「犬の鑑定法」 「私の名前を訊いてくれ」の2つを完結させたので、あとがきを書いておこうと思う。
2つの小説は、“イベント”と呼ばれる謎の出来事により、異世界が現実に侵食してしまった世界の話を描いたものです。
主人公はそれぞれ別に用意していますが、どちらの物語でも、「探し屋」と名乗る(たぶん)フリーランスの二人組、譲葉煙(ゆずりはーけむり)と猿田真申(さるたーまさる)が事件の解決を行う形式をとっています。
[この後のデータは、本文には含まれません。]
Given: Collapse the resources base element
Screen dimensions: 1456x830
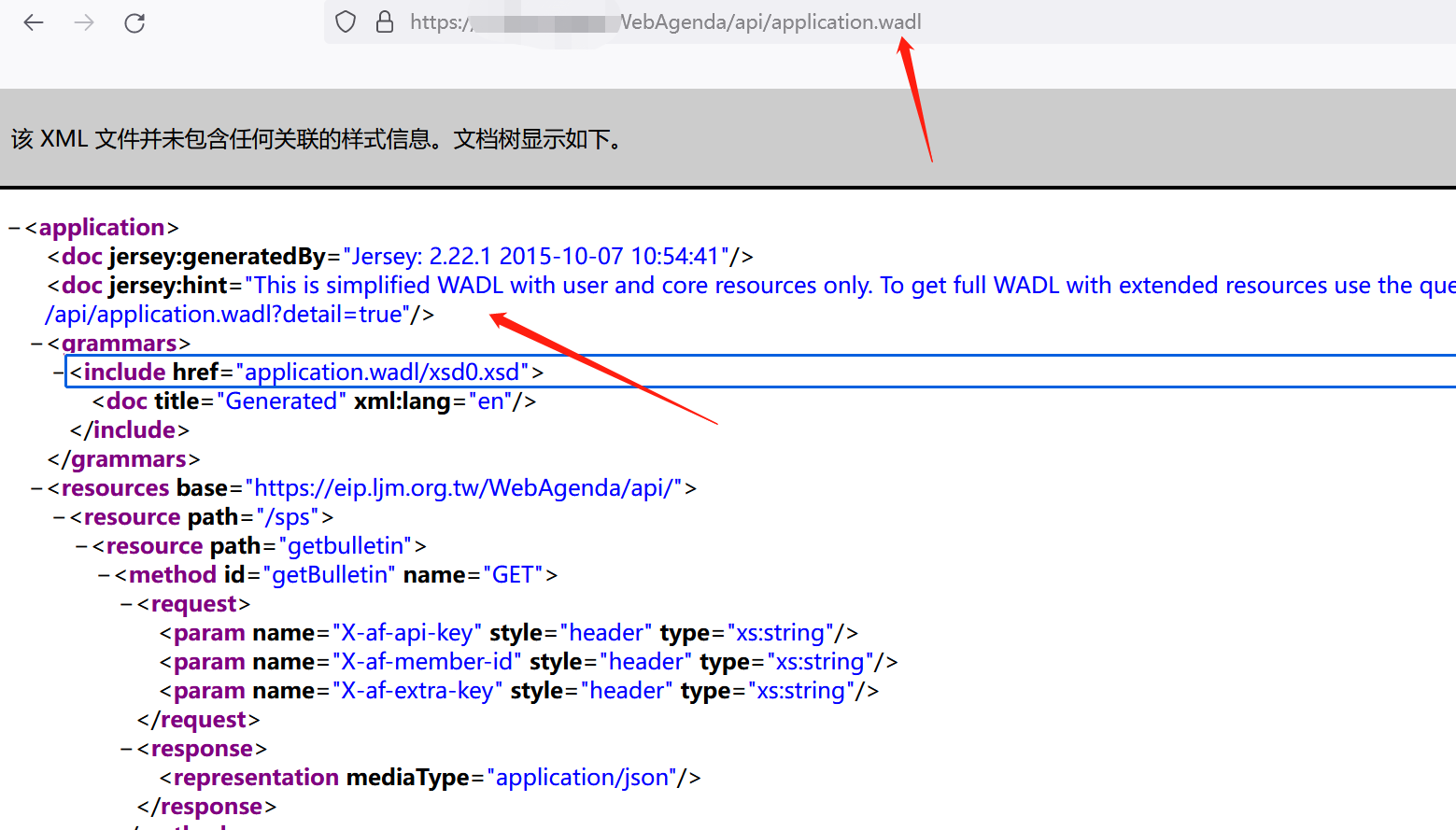Looking at the screenshot, I should 36,488.
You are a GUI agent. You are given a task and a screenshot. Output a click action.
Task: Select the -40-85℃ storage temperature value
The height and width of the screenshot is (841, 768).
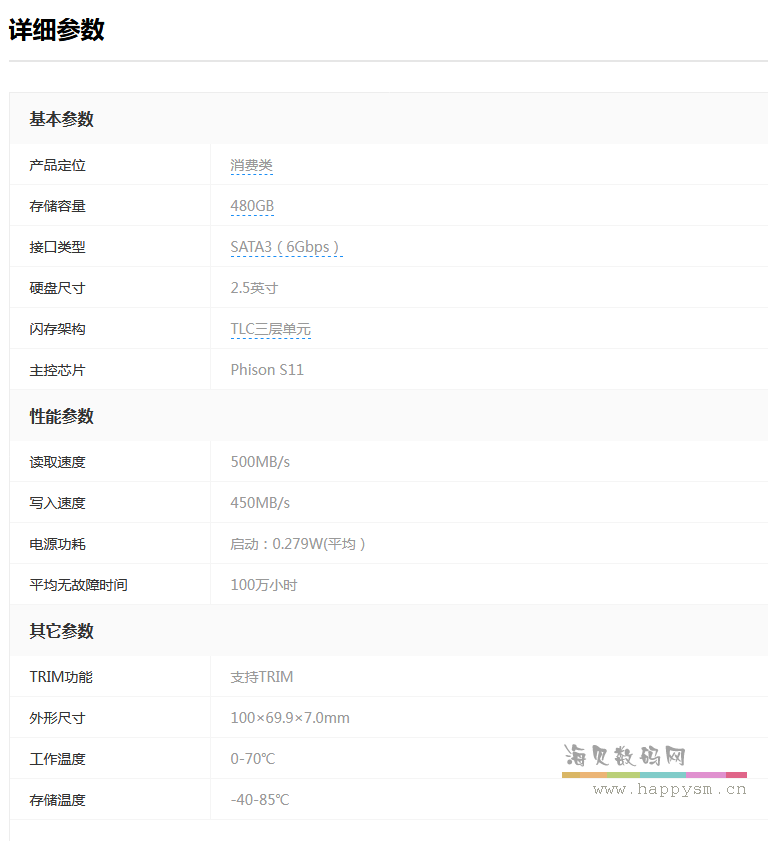tap(260, 800)
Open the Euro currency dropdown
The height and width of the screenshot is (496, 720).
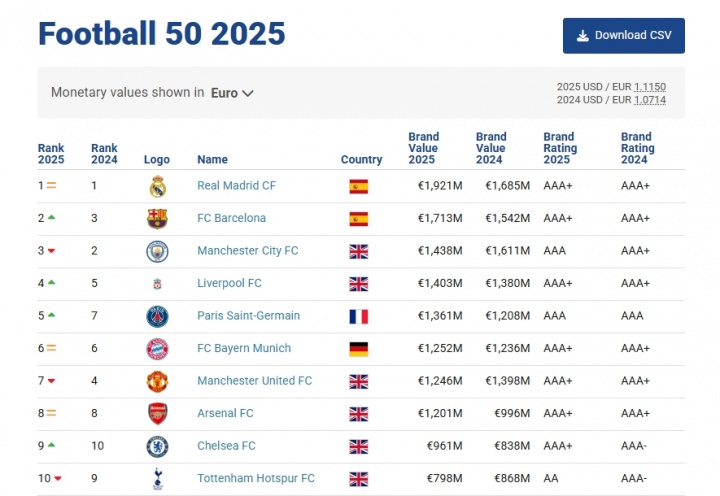[x=232, y=93]
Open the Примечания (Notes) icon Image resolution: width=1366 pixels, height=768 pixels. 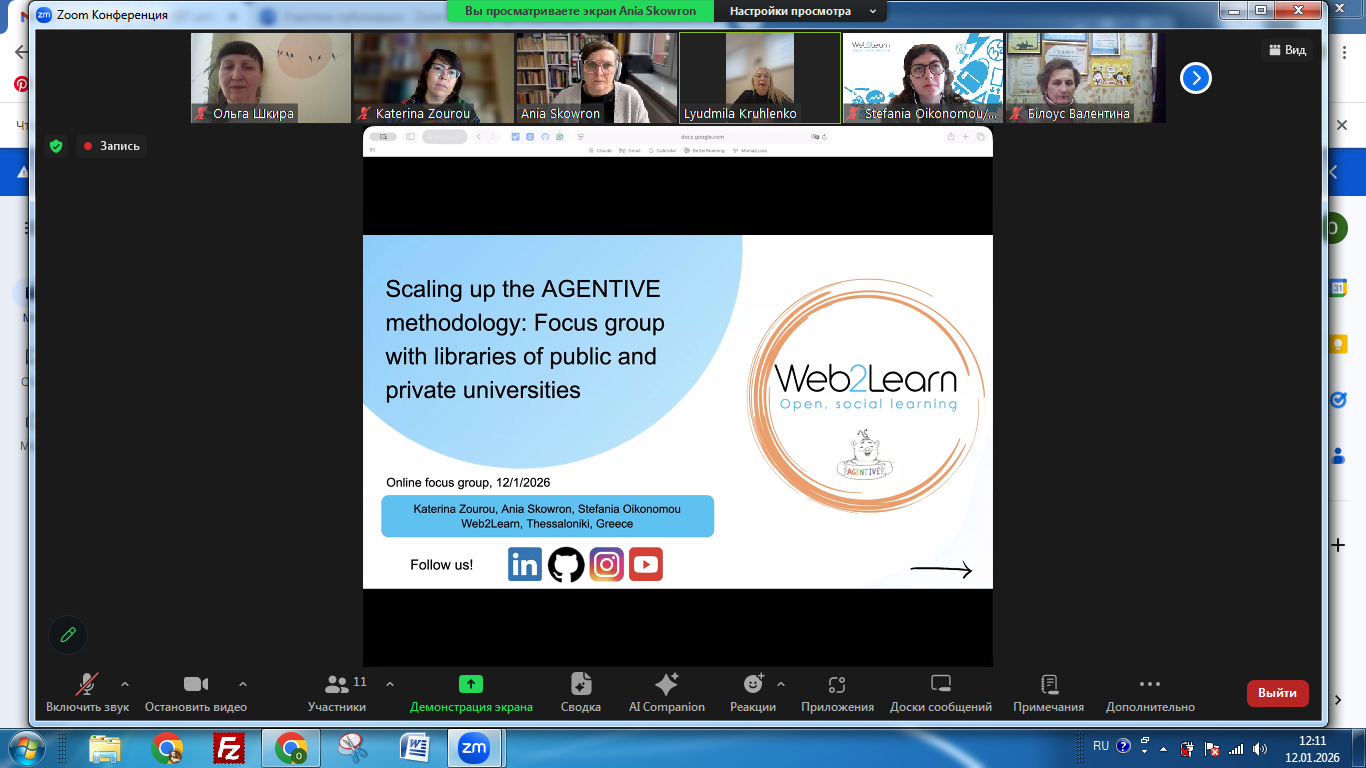point(1048,685)

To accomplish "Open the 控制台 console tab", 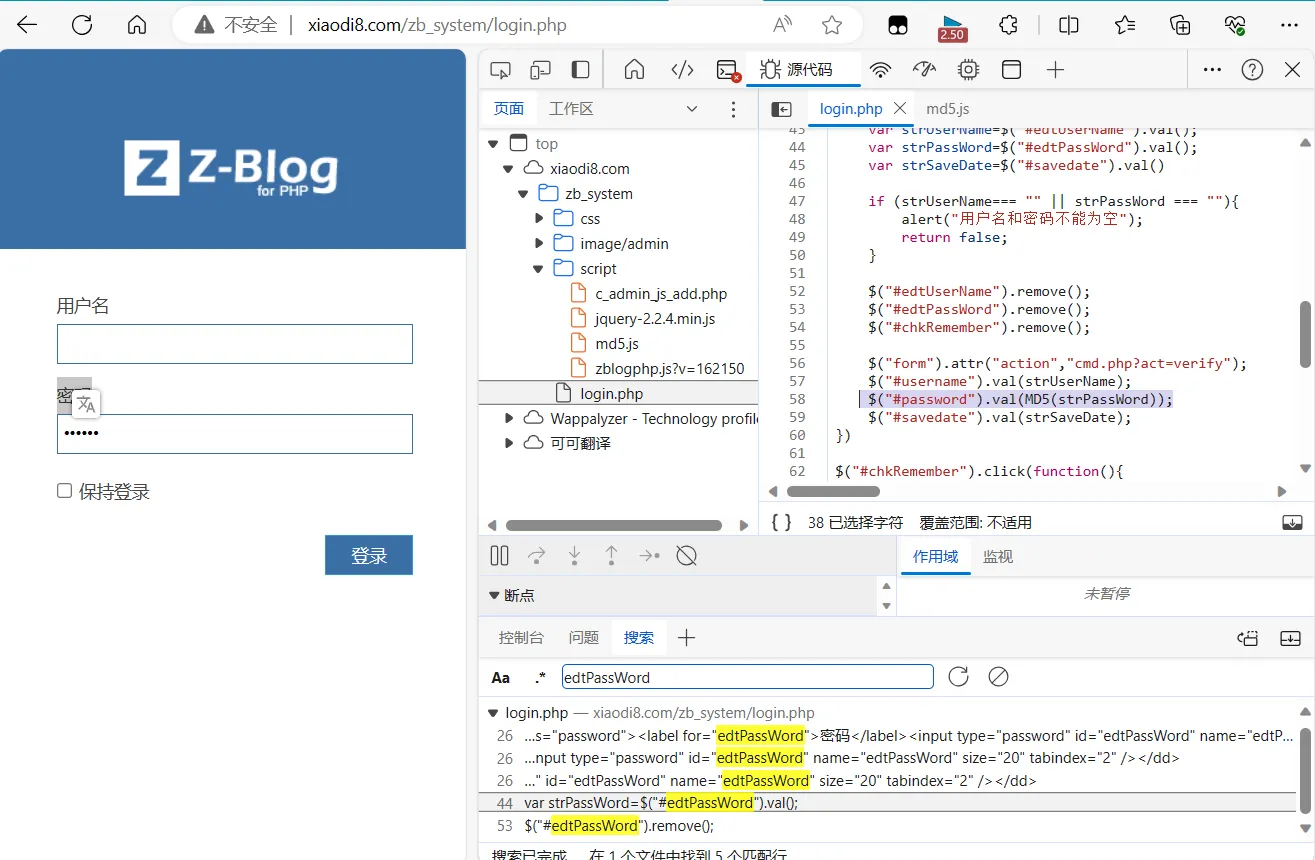I will [x=521, y=637].
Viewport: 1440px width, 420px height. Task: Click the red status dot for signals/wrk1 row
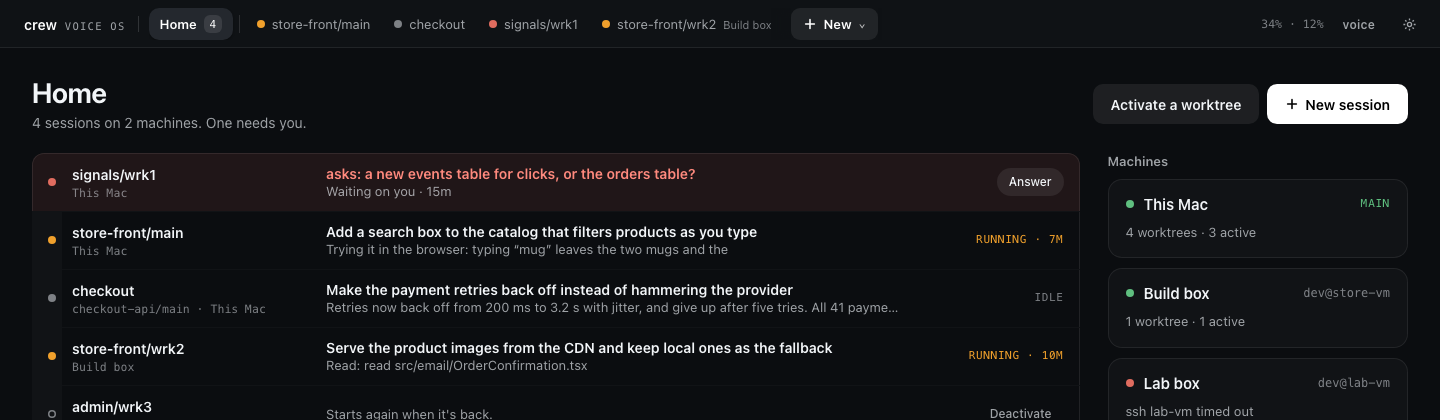point(52,182)
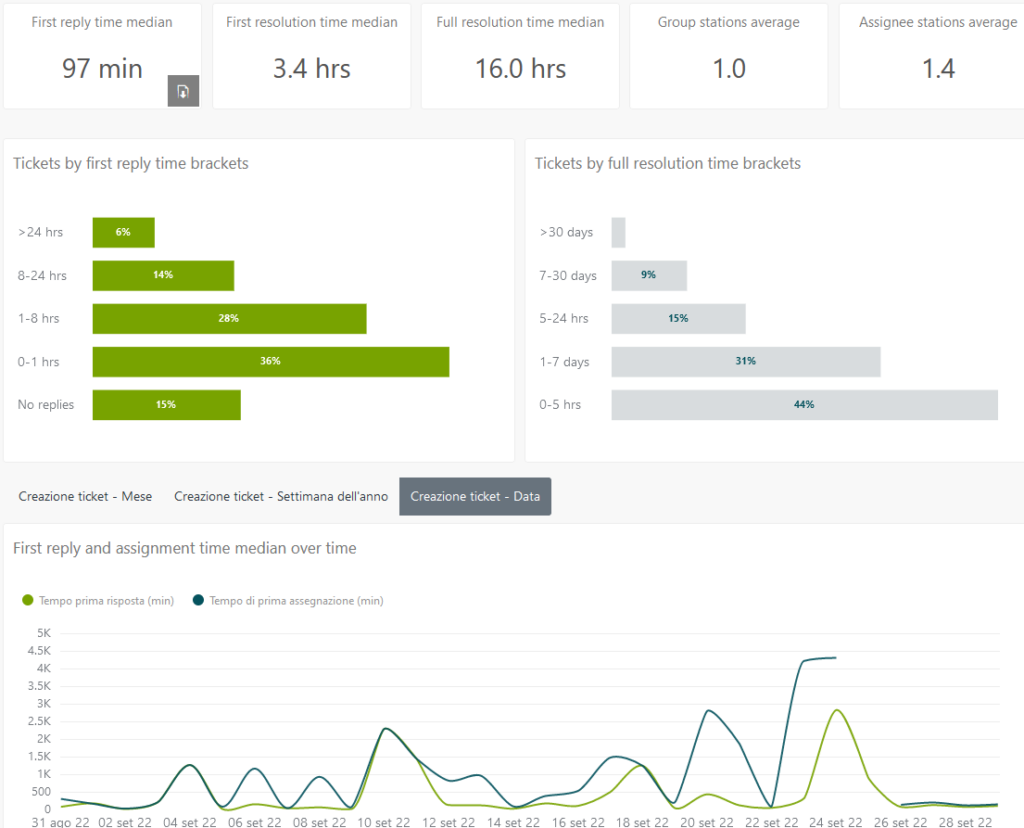Open the First resolution time median 3.4 hrs tile
The width and height of the screenshot is (1024, 828).
coord(311,56)
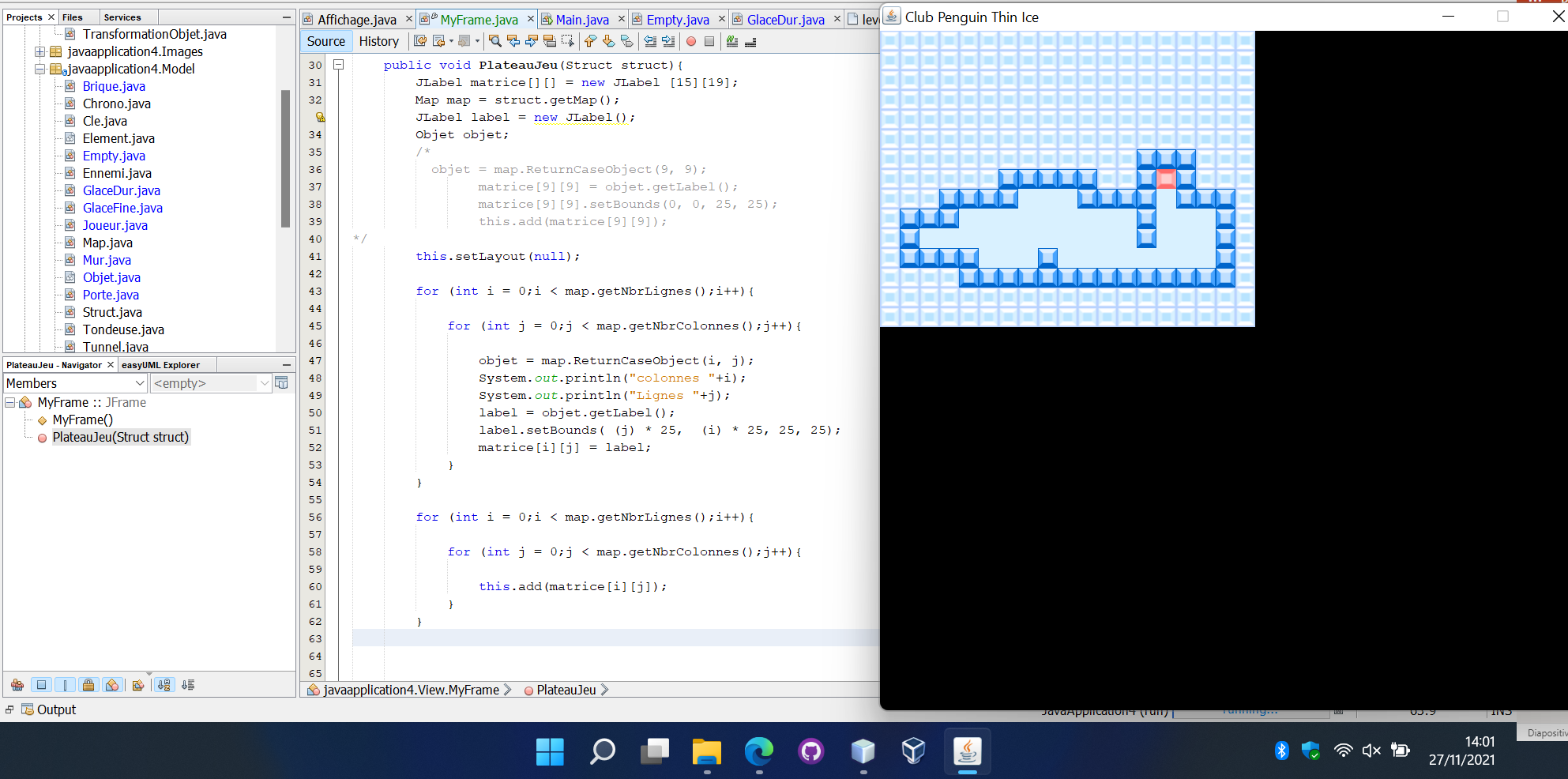
Task: Click the Comment code toolbar icon
Action: [732, 41]
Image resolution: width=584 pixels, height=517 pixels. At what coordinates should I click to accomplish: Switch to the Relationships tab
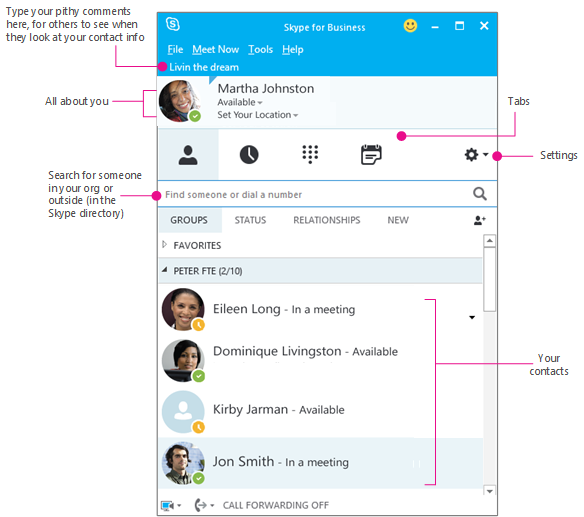pos(327,220)
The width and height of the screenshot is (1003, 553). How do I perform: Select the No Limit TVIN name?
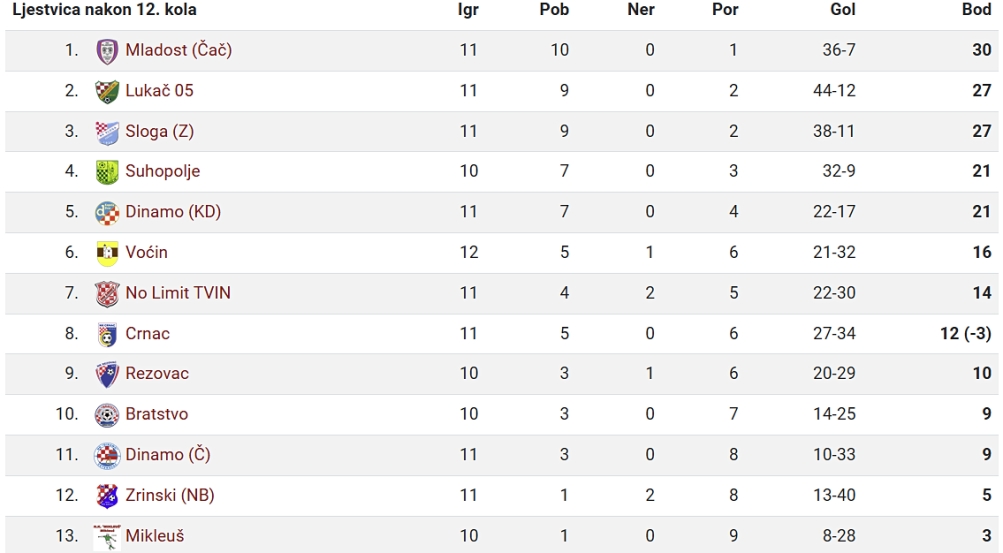click(x=178, y=293)
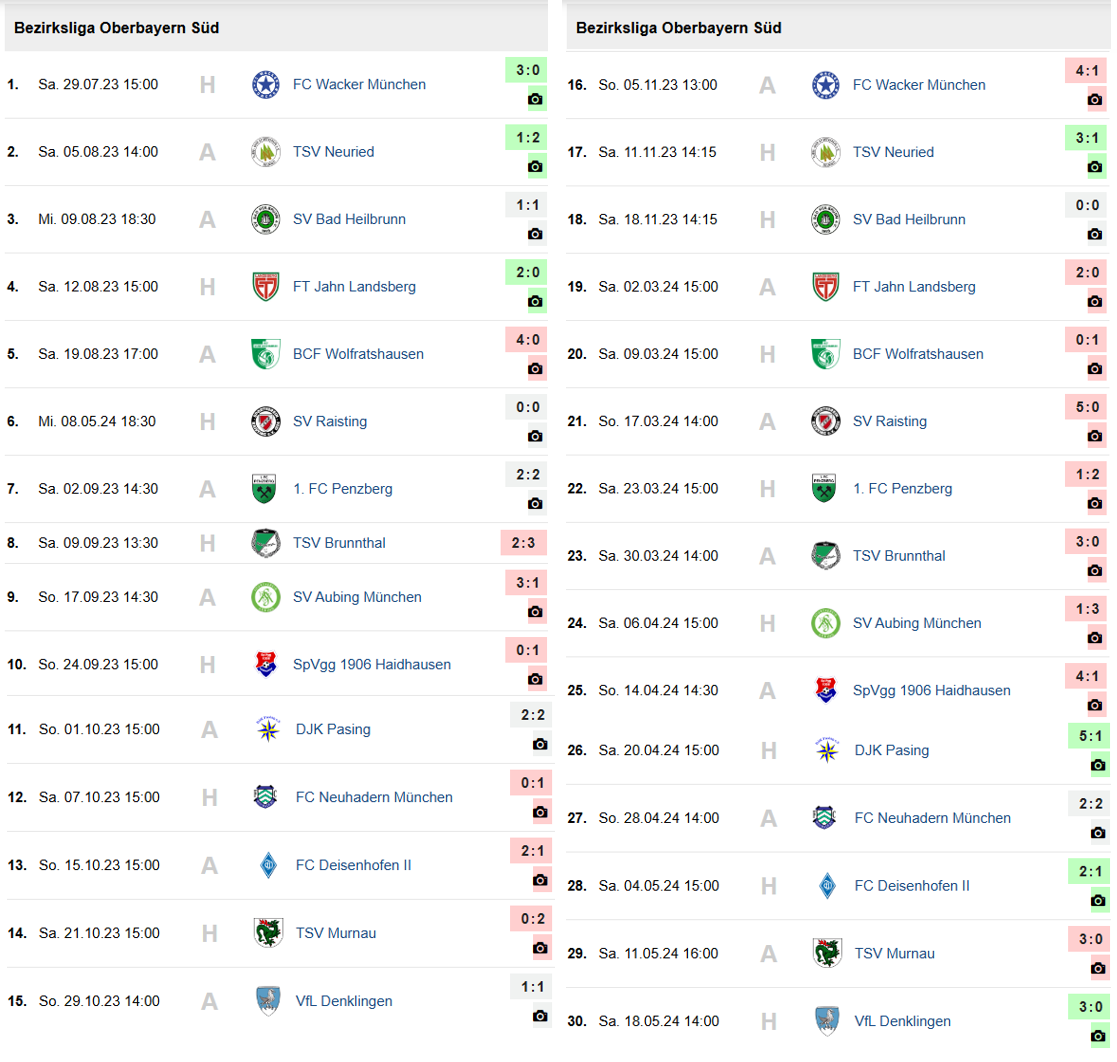Open camera icon for matchday 30 Denklingen match
Image resolution: width=1117 pixels, height=1062 pixels.
(1098, 1036)
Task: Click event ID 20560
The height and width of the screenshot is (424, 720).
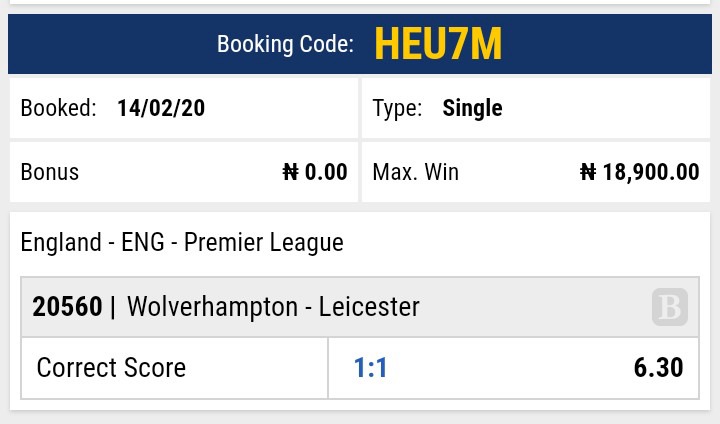Action: click(x=67, y=307)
彼らが相対するものには、人間の他に、異世界起因の何かであるイ形(いがた)が関わってきて、譲葉と猿田は、それぞれイ詞と呼ばれる力を行使します。
ただ、終わってみると、2つの物語では彼らの力が活躍する機会がほとんどありません。
・「犬の鑑定法」は、異世界であるイ界に呑まれるとはどのようなことなのか?
・「私の名前を訊いてくれ」は、イ形と関わるとはどのようなことなのか?
をそれぞれ書き留めておきたかったというのが主たる作成動機です。
そのため、譲葉と猿田の力については、背景となる要素に留まっているような状態にあります。
作成中、能力者バトルもの書く人たちってすごいね。という感想になってました。すごいね。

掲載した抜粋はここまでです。